TASK DIRECTIONS:
Set down, exactly as written, the lines from the line holding "Task: Open footnote [10] after 1GB 原始素材" to the end of the data, inclusive, skipping any pictures.

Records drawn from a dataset
○ ○ ○

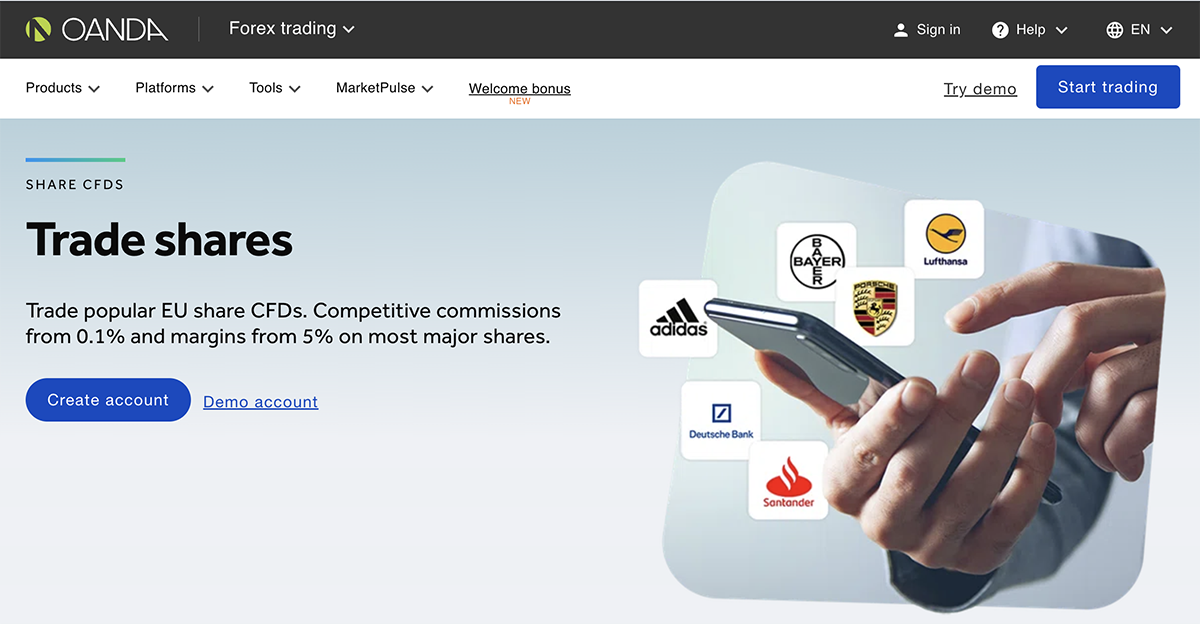
Task: Open the Welcome bonus link
Action: click(x=520, y=89)
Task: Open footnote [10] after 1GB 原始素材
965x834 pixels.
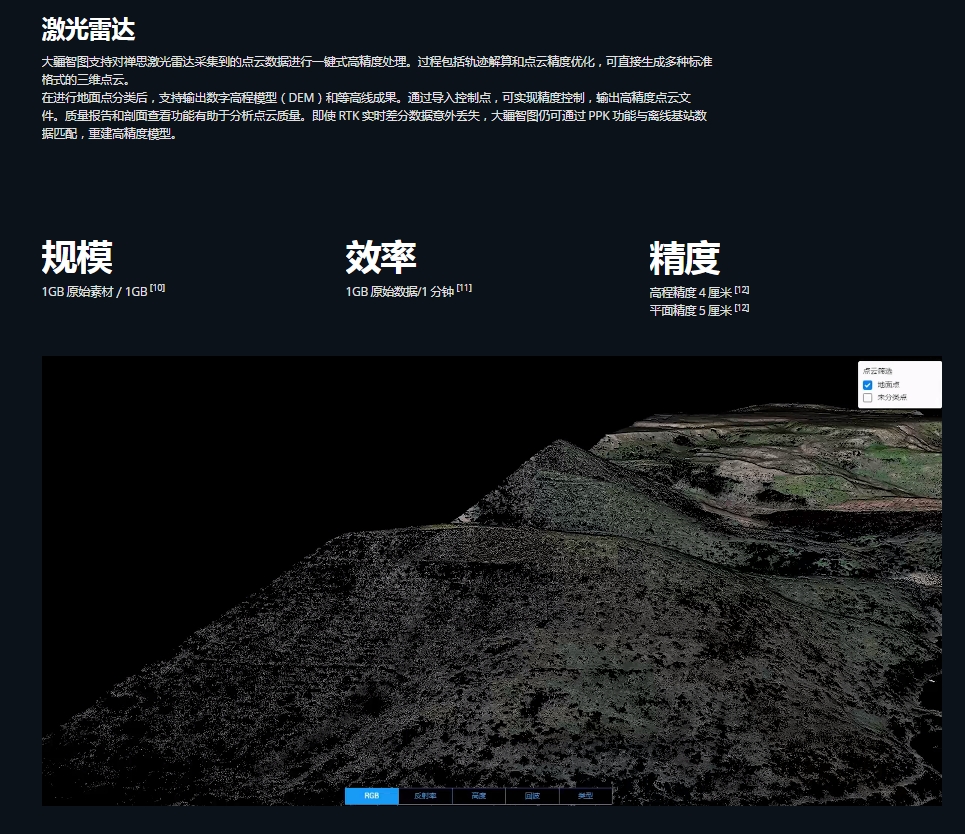Action: click(155, 288)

○ ○ ○

TASK RESPONSE:
Task: Open footnote [10] after 1GB 原始素材
965x834 pixels.
Action: click(155, 288)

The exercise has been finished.